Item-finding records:

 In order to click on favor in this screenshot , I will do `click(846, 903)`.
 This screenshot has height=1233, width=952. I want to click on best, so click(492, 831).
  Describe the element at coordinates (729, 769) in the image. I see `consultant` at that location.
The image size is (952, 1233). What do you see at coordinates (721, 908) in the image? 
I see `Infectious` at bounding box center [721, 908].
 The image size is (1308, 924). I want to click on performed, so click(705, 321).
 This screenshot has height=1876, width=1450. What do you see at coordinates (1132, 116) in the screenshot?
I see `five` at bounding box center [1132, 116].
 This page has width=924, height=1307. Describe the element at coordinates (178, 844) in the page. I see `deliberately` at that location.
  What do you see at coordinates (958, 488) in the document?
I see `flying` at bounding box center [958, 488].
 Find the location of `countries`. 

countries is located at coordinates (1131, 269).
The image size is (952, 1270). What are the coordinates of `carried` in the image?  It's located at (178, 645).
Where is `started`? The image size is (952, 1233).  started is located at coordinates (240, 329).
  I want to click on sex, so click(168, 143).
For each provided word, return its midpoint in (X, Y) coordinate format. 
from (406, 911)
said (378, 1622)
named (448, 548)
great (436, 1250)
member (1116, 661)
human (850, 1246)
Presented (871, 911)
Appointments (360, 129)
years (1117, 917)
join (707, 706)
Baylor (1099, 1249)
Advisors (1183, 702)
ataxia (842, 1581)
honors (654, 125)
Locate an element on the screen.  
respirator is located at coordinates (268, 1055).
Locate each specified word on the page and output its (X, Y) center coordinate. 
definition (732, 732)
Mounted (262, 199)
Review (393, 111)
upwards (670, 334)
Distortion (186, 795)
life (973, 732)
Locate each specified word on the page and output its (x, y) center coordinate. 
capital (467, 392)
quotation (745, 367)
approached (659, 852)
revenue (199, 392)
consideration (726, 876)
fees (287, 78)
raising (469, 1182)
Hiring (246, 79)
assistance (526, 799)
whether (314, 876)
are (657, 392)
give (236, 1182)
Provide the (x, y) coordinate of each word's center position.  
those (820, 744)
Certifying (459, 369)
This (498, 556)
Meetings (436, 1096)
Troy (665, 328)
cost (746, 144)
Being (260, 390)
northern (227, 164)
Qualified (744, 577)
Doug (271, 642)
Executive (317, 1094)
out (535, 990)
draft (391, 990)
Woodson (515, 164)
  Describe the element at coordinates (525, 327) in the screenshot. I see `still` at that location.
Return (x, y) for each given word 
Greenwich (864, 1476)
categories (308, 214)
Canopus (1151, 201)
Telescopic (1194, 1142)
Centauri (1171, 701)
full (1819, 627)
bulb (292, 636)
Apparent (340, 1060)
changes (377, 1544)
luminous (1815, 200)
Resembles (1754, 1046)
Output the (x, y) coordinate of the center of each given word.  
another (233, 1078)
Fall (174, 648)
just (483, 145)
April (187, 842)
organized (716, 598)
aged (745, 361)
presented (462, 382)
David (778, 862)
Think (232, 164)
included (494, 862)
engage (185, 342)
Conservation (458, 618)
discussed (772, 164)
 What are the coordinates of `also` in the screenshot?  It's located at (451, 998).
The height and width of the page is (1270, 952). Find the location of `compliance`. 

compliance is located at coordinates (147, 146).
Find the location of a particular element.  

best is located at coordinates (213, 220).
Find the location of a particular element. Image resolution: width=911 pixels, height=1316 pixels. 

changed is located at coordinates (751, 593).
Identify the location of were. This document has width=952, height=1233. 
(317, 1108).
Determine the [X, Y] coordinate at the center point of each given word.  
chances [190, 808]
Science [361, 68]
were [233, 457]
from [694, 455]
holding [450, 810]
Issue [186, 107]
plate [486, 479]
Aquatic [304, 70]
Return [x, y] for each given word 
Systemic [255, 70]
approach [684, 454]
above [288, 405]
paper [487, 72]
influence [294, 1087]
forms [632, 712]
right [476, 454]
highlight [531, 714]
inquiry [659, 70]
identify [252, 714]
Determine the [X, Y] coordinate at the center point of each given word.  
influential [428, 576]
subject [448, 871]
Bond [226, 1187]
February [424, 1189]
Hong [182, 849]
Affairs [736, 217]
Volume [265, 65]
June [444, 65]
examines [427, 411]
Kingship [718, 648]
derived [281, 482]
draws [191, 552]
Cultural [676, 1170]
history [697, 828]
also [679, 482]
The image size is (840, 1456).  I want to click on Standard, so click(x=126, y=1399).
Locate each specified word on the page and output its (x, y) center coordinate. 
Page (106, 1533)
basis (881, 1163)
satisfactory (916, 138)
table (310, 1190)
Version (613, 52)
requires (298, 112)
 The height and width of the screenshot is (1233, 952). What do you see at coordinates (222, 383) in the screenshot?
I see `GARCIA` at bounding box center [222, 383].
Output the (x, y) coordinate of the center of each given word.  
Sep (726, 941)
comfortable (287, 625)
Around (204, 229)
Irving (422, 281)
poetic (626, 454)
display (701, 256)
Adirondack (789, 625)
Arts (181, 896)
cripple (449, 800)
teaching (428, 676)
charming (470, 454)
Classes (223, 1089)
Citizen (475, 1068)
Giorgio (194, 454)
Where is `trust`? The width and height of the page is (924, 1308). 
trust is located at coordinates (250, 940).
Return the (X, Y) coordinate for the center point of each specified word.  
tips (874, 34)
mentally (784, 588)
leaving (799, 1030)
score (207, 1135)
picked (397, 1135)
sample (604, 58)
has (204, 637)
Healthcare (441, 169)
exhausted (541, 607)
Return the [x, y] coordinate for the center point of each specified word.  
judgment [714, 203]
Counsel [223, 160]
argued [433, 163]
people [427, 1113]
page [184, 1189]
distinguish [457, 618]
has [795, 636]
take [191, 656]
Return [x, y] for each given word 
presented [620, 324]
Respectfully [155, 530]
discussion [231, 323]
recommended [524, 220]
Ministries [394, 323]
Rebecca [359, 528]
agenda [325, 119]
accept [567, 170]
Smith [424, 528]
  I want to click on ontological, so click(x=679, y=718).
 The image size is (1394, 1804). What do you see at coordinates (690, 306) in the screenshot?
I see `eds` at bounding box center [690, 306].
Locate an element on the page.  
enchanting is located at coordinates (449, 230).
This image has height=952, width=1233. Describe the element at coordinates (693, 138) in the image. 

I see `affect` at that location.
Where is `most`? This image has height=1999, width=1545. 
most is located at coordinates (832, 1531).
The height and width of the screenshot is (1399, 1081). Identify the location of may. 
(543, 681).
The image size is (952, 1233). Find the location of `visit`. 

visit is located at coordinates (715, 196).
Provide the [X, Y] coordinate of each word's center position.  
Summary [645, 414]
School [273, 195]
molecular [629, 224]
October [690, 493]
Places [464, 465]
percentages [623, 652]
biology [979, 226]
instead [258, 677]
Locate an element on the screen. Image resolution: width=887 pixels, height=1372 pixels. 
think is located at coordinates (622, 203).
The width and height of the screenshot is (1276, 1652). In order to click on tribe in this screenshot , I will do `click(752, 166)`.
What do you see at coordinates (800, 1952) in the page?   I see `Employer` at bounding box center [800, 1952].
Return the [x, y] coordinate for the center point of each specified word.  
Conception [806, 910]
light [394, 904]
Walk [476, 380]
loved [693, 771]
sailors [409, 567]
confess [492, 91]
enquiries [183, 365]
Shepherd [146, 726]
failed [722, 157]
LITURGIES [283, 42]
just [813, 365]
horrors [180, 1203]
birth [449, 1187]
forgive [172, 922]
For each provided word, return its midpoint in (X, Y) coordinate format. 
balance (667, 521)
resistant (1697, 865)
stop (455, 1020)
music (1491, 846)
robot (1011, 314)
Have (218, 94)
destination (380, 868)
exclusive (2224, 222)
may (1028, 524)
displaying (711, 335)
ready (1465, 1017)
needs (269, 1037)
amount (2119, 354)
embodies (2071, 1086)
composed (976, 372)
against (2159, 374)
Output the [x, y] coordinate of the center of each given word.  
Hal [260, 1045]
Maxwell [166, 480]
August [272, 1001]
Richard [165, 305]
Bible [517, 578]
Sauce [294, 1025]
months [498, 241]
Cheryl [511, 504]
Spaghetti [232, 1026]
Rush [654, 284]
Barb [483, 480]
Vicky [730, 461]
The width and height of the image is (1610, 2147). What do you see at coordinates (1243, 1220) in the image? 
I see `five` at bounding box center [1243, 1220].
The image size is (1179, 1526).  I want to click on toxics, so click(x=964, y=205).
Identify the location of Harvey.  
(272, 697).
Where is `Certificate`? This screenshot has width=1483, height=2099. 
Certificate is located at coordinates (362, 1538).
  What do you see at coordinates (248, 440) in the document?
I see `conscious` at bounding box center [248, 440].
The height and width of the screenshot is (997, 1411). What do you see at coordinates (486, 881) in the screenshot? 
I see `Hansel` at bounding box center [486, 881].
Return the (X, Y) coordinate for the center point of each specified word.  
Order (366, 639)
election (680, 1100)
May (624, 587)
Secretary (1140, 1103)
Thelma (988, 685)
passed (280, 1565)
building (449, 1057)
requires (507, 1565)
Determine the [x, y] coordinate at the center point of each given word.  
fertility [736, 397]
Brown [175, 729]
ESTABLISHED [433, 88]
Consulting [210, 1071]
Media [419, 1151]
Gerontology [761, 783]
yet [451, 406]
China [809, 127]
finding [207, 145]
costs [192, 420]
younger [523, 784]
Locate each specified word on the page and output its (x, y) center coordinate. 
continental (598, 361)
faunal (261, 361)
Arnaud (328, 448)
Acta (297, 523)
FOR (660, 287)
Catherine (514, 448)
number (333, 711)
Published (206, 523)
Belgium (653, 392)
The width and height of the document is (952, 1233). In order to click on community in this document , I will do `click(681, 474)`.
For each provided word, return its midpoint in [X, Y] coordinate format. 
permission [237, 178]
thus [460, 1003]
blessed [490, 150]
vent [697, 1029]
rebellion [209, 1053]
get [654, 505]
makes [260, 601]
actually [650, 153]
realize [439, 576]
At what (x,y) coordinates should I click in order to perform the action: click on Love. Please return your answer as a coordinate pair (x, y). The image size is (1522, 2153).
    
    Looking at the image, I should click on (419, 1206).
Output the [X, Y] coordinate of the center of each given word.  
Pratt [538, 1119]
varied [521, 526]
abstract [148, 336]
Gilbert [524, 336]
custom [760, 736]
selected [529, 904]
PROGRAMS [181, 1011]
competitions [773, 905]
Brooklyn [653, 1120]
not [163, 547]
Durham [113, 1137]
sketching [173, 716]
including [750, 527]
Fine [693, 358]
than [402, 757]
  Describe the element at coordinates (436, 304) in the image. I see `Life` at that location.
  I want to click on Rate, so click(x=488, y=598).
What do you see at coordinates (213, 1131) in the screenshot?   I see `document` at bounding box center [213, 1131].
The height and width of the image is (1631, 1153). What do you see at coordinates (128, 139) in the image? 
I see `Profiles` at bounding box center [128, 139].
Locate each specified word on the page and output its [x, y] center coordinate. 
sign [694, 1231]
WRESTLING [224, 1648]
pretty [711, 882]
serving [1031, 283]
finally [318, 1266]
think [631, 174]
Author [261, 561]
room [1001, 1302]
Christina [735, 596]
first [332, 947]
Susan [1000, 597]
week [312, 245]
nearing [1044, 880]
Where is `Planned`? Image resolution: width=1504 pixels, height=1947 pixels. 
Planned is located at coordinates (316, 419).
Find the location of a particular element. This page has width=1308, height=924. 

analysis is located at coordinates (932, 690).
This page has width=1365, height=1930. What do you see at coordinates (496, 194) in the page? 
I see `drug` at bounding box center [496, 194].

- **What you are asked to do**
Report how many lines of the records above contain the string "should", giving only the number.

- **The result**
2